A major strength of this study is the prospective design based on a well-defined cohort with potential confounder data available. Virtually complete nationwide registries supplied information on cancer diagnosis and vital status for the cohort. Prostate cancer status could not have biased the exposure assessment because food frequency and lifestyle questionnaires were collected before any diagnosis of cancer. Further, as the disease rarely occurs in men under 50 years of age, our study group is ideal in that respect as the cohort participants were enrolled at the age of 50–64 [30].
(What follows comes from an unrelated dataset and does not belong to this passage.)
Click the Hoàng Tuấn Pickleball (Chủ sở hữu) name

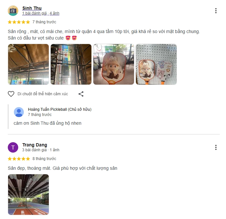point(60,110)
This study also has limitations; especially non-differential exposure measurement error in the dietary cadmium estimate could mask a real association with prostate cancer risk. Members of the investigated cohort were asked to report their average dietary habits within the year prior to enrolment, and, accordingly, their answers may not fully reflect long-term dietary pattern. Also, some deviation in the content of cadmium in specific food items could be another source of measurement error. That is, a limitation of this study includes our ability to accurately assess dietary cadmium intake, which may have masked a true association. Finally, dietary cadmium intake assessed using FFQ is not a measure of total cadmium exposure, which also included cadmium exposure from smoking and occupational exposures. However, statistically we were able to adjust for smoking and perform stratification analyses on smoking status.

Conclusion

We did not find an association between dietary cadmium exposure and prostate cancer risk in Danish middle-aged men. More studies are needed to substantiate our findings.